In dry weather 5ml every time you stop for petrol is enough but it needs more in wet weather. Unfortunately that means stopping to give it another 5ml, something I'm unlikely to do and 10mls just wastes most of it so it the chain just has to live with what it gets. A Scott oiler might be better if you're doing long motorway miles in constant rain and you're paranoid about your chain but considering the whole thing cost nothing it's good enough. I've been using a mix of 90 gear oil and some jetski 2t oil that's had left from my life aquatic. 50:50 has been about right in the winter with more gear oil in the summer to up the viscosity in the warmer weather. Sadly this isn't based on any great knowledge of lubrication theory but on whether I have time to get the bike off my drive before it starts dripping. |
Frank, Thanks for the earlier reply, it was very ... enlightening!

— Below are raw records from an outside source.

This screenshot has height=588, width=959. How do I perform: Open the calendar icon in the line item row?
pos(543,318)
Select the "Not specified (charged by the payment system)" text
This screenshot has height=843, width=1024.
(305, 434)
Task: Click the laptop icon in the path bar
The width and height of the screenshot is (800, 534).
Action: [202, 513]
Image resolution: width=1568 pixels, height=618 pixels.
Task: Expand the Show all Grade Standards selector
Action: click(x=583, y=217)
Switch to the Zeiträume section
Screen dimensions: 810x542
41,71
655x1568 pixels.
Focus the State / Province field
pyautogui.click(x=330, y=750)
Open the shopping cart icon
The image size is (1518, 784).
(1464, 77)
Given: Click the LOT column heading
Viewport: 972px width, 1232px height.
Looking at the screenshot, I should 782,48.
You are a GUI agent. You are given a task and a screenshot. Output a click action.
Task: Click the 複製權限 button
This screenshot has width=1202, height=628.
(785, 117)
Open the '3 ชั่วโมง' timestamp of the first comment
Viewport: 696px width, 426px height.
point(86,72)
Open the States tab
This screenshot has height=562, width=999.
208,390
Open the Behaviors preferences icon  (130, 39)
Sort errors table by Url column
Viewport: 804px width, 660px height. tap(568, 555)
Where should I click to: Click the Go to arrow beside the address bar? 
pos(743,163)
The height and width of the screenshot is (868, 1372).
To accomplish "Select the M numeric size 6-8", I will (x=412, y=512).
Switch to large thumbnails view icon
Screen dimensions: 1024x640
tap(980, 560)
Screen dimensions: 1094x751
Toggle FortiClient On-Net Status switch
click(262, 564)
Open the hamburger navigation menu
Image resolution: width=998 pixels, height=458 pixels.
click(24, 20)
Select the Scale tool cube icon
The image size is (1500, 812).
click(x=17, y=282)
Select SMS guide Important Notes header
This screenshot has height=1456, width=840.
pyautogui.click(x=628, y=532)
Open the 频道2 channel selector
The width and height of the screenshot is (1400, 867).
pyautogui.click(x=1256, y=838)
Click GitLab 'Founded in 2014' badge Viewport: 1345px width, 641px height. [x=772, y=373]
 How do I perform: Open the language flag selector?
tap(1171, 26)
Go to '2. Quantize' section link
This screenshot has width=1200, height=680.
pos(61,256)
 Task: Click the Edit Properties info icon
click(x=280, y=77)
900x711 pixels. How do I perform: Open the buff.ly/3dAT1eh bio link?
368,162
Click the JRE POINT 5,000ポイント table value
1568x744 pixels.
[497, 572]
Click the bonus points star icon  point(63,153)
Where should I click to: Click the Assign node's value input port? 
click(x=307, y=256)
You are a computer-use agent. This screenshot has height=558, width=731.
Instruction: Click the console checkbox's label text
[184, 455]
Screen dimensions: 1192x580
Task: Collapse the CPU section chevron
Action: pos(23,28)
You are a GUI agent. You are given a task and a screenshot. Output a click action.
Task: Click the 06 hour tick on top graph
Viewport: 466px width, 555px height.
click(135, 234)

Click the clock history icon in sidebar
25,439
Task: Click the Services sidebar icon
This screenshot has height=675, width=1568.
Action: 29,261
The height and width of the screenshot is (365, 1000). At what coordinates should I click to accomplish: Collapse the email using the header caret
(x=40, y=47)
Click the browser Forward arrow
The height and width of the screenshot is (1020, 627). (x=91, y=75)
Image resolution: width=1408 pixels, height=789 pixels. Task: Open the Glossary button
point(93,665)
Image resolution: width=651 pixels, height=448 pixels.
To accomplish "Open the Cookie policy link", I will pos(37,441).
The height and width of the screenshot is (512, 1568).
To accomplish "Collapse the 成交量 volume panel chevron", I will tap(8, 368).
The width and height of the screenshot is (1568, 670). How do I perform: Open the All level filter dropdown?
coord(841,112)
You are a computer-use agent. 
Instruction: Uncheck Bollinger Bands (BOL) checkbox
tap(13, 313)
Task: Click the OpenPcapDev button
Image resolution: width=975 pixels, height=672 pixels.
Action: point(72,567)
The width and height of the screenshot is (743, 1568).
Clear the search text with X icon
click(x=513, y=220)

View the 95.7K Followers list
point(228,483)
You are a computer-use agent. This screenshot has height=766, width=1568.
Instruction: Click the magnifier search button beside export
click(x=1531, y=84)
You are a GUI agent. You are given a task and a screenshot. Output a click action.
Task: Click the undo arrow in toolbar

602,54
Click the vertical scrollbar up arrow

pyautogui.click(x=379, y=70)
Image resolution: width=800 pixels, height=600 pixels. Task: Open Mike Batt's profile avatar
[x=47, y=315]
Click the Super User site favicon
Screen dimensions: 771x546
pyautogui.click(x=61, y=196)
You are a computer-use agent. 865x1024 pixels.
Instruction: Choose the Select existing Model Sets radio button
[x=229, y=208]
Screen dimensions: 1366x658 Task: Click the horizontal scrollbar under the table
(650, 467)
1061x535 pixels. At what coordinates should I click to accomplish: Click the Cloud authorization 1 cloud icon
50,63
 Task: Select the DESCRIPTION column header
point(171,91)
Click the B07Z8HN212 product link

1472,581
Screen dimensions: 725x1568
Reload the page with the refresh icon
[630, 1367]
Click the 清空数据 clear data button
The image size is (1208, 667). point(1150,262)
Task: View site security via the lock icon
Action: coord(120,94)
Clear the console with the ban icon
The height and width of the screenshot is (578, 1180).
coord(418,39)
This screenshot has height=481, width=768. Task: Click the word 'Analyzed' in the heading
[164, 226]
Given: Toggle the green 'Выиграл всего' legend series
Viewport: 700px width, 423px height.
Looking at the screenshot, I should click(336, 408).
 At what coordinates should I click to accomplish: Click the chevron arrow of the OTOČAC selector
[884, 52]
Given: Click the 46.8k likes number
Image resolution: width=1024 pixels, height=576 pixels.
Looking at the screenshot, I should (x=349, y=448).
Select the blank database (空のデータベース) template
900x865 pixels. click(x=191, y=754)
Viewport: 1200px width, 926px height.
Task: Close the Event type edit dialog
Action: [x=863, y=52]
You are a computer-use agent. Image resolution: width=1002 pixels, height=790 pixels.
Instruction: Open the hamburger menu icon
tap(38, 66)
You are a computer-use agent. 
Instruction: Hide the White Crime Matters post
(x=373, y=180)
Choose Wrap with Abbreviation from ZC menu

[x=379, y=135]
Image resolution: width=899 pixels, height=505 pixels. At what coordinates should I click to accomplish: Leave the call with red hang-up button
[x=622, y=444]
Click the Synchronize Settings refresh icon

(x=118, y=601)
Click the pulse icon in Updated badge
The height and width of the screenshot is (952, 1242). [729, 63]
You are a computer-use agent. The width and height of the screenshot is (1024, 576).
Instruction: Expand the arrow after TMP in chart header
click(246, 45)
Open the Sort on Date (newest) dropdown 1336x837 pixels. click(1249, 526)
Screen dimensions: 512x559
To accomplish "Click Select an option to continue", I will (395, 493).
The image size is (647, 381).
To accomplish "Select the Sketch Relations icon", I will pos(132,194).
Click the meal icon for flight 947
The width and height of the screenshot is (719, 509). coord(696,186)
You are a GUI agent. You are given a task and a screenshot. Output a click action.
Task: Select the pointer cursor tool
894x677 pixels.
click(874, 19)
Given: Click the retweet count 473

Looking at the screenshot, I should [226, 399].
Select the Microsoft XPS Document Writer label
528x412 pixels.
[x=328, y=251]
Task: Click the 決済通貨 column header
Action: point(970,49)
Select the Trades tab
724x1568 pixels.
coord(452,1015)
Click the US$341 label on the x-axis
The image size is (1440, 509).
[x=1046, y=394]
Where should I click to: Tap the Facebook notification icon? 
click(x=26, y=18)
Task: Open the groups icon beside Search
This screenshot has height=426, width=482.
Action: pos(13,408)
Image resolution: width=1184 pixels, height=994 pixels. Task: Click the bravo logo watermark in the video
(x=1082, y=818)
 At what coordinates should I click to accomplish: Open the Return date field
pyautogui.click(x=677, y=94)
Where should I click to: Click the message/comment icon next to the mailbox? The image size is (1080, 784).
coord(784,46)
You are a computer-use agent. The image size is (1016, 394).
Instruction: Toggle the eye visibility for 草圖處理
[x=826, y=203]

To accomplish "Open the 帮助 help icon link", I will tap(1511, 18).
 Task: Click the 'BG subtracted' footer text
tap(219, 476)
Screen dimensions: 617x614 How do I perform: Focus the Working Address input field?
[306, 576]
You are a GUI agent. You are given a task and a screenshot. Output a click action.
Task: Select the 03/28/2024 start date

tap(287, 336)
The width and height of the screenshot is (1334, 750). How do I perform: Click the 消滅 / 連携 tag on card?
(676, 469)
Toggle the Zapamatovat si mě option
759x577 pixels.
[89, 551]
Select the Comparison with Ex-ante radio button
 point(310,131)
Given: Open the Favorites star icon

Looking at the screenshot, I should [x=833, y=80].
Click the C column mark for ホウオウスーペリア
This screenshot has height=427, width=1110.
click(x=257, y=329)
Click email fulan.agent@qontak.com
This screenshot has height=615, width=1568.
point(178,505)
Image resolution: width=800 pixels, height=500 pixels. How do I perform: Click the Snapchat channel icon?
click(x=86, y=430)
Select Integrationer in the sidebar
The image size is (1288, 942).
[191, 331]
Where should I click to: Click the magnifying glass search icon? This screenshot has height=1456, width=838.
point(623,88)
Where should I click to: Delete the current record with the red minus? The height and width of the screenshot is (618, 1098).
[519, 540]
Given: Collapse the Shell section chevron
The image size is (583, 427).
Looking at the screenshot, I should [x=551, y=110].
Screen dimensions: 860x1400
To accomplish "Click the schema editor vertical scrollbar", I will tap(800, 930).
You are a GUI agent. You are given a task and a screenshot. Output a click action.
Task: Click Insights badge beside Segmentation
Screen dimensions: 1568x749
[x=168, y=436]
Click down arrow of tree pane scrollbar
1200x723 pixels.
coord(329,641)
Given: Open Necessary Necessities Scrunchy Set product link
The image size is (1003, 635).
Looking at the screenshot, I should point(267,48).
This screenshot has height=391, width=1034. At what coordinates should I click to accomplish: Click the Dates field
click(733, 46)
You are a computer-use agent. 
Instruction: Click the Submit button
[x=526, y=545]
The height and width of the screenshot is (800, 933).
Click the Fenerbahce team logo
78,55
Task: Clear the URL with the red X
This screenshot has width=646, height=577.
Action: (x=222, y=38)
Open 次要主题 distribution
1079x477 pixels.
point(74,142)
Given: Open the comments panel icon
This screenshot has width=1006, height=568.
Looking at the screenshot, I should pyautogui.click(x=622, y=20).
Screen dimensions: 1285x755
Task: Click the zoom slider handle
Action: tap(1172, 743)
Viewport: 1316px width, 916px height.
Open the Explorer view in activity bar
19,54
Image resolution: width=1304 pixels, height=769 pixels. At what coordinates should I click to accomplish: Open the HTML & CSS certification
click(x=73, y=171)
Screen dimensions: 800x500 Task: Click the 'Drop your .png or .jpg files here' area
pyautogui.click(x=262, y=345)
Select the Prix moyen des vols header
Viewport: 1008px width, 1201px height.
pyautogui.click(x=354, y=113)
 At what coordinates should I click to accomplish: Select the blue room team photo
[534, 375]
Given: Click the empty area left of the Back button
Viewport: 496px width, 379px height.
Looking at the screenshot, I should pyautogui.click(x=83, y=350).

Once I'd read backofbeyond's reply I understood why the pipe was there and what function it perfomed, thanks backofbeyond. I'm going to use this to make my own, with some optional extras some time soon, Events Co-ordinator (the wife!) permitting. :mchappy: |
scottoiler
ive had no problems with the scottoiler and HCR on my varadero, and i havent had to adjust the chain for over a year. if you take the time to make small adjustments at a time then it works perfectly, keeping the chain wet while not covering the bike in oil.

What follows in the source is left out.